El emperador Diocleciano acababa de retirarse a cultivar filosóficamente sus jardines de Salona; Maximiano Hércules, su colega, se entregaba a los más innobles placeres en sus palacios de Lucania; pero al frente del Imperio habían dejado unos dignos continuadores de su política anticristiana. Maximino Daia gobernaba en Siria y Egipto. Era un hombre semibárbaro, una fiera salvaje del Danubio, que habían soltado en las cultas ciudades del Oriente. El mundo -dice Lactancia- era para este cesar un juguete. El carácter de su persecución se distingue por los ultrajes hechos a las mujeres. Cuantas habían tenido la desgracia de agradarle, eran arrancadas a sus maridos y a sus padres para aumentar su serrallo. Por dondequiera que pasaba iba sembrando la vergüenza y la desolación. En Alejandría sus atentados fueron horribles e innumerables; las más nobles matronas, deshonradas por Èl. Tal vez Catalina pudo pasar inadvertida entre la multitud de los letrados, de la ciudad; pero su corazón ardiente e incapaz de dominar una generosa indignación y de soportar aquellas infamias, la llevó a traicionarse, presentándose al emperador para echarle en cara sus crímenes y demostrarle la vanidad de la religión pagana. Dado el carácter de Maximino, a la provocación parece que debiera haber respondido con la violencia; pero el ardor de la joven, su hermosura, su distinción, su elocuencia, le inspiraron el medio de conseguir una victoria más completa. «En estos enemigos de Cristo-escribe Lactancio-la vanagloria se juntaba a la envidia. No podían sufrir que los mártires tuviesen el honor de haberlos vencido, ni por el espíritu ni por los tormentos. » Este sentimiento es el que movió a que los perseguidores se fijaran, sobre todo, en los hombres de letras. En España. Osio daba testimonio de fe; el doctor Pánfilo gemía en las cárceles de Cesarea, y en la misma Alejandría el noble Edesio, que vestía el manto de los filósofos, acababa de ser arrojado al mar.
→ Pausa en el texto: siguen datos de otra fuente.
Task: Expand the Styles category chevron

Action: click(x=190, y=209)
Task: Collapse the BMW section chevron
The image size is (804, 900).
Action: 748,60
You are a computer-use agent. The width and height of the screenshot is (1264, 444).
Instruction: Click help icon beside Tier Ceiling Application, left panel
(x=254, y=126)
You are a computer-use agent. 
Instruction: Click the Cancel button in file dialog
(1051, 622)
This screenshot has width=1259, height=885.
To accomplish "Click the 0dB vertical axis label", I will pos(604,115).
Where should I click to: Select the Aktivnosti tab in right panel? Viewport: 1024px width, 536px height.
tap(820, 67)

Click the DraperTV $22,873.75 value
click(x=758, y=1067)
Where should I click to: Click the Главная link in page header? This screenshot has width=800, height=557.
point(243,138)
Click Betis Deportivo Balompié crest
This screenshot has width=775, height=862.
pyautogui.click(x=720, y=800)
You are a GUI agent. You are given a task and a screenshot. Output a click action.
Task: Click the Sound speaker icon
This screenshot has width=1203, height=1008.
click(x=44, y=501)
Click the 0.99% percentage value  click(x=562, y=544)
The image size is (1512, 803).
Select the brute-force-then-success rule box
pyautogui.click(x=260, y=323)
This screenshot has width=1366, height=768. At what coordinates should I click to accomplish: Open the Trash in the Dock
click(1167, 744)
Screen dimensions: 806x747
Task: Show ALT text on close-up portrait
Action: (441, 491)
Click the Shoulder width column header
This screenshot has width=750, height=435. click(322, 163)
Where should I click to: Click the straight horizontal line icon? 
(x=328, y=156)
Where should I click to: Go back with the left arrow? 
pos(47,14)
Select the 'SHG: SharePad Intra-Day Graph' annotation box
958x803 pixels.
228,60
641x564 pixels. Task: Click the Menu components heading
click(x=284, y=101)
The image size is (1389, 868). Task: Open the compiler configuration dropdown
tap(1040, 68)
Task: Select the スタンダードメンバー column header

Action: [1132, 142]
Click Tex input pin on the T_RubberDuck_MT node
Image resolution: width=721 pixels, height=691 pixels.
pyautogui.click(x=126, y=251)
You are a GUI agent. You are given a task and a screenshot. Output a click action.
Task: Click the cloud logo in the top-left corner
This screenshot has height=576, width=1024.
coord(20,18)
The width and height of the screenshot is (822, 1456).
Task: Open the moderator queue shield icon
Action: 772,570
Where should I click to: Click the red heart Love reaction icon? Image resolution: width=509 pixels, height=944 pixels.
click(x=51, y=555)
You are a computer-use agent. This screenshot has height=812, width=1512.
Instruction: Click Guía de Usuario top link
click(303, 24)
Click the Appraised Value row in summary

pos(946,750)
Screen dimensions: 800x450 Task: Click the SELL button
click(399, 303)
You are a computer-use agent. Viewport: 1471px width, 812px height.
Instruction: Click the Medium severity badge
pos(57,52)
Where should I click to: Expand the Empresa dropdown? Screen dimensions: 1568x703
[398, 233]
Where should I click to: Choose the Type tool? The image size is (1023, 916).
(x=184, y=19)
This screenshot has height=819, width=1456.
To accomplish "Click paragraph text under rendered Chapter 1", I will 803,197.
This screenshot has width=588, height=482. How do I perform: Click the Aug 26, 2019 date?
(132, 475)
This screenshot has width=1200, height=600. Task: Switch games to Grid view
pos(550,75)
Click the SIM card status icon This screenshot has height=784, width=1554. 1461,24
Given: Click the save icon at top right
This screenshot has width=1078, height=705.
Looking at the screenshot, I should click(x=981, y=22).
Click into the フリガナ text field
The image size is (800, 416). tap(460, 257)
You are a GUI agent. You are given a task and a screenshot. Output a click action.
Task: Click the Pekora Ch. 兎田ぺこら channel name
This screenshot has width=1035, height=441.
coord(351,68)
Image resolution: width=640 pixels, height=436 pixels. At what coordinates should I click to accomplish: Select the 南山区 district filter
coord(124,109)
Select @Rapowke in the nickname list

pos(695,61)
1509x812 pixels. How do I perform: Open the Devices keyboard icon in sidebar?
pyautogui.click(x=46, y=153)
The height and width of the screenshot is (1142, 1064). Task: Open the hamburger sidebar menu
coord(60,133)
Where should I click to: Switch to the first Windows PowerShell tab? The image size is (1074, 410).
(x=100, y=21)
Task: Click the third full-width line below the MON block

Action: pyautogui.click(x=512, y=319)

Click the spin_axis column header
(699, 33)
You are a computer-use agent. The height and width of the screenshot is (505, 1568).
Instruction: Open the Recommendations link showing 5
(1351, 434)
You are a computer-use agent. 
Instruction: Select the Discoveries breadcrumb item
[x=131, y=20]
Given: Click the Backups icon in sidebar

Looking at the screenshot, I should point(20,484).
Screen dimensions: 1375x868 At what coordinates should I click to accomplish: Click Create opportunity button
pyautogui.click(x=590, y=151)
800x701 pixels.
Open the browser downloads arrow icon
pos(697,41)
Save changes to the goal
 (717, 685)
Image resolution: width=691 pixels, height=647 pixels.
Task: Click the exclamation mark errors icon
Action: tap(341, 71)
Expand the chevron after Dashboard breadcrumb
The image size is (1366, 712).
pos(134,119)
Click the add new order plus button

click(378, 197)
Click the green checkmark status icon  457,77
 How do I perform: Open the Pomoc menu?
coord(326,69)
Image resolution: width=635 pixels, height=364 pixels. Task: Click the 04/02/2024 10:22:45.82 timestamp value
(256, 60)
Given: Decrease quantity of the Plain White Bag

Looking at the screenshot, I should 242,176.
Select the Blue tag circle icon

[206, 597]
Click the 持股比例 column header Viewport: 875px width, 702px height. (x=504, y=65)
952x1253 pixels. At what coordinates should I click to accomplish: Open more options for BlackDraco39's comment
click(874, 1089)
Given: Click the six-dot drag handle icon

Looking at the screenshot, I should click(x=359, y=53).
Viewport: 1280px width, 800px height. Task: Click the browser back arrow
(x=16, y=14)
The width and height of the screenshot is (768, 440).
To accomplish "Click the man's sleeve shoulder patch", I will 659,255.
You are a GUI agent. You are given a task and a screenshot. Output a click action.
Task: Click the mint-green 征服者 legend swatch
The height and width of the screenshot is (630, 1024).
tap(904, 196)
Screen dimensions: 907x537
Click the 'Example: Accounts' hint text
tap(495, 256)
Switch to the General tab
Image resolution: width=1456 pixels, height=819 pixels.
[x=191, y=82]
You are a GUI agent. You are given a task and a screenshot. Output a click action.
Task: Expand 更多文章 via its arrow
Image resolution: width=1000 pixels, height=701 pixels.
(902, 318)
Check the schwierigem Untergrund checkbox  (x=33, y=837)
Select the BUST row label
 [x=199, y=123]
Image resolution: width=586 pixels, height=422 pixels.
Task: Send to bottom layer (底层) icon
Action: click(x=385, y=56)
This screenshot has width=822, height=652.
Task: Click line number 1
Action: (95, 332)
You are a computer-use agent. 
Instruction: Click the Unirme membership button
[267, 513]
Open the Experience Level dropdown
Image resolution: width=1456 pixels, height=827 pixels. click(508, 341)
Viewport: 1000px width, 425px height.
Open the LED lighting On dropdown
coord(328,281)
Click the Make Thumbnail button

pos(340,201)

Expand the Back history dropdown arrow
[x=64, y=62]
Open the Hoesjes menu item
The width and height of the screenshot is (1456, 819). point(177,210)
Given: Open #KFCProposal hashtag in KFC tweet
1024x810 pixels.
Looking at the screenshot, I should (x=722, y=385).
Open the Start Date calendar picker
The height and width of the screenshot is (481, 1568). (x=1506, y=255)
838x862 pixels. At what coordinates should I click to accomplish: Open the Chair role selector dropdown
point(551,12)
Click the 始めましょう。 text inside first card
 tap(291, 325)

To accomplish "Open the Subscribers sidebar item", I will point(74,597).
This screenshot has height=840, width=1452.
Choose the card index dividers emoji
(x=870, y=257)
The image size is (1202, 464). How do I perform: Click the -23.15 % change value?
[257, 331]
Ahora se necesitaba ganar para el paganismo a aquella joven intrépida, y si no era fácil convencerla, al menos se la podría confundir. Organizóse una disputa pública. Atraídos tanto por la gracia de la doncella como por la vanidad científica, aparecieron los más famosos maestros de las escuelas alejandrinas: secuaces de Pitágoras, comentaristas de Platón, continuadores de Jámblico y Plotino, librepensadores a estilo de Porfirio. Catalina desenmascaró los absurdos de la mitología pagana, escuela de corrupción y origen de confusión en el terreno de la filosofía. La tarea fue fácil, porque nadie creía ya en Zeus, ni en Juno, ni en Venus, ni en el cojo Vulcano. La verdadera dificultad estaba en rebatir aquel deísmo ondulante y seudomístico que dominaba entonces en la escuela de Alejandría; aquella filosofía de Porfirio, que analizaba los libros santos con la sutil ironía de Renán, y citaba las palabras de Jesús como oráculos de un hombre bueno, de un sabio, de un inmortal; y recogía su moral austera, declarando al mismo tiempo guerra de exterminio a los cristianos. Aquí estaba el campo de la lucha ideológica entre el paganismo y el cristianismo, y aquí es donde brilló con toda su agudeza el genio filosófico de Catalina. Contestaba con rapidez, desentrañaba los argumentos, deshacía los sofismas, y los versos de Homero se juntaban en sus labios con las sentencias de Platón y los textos de los profetas. Fue una victoria completa coronada por los aplausos de la multitud y por la conversión de casi todos sus enemigos.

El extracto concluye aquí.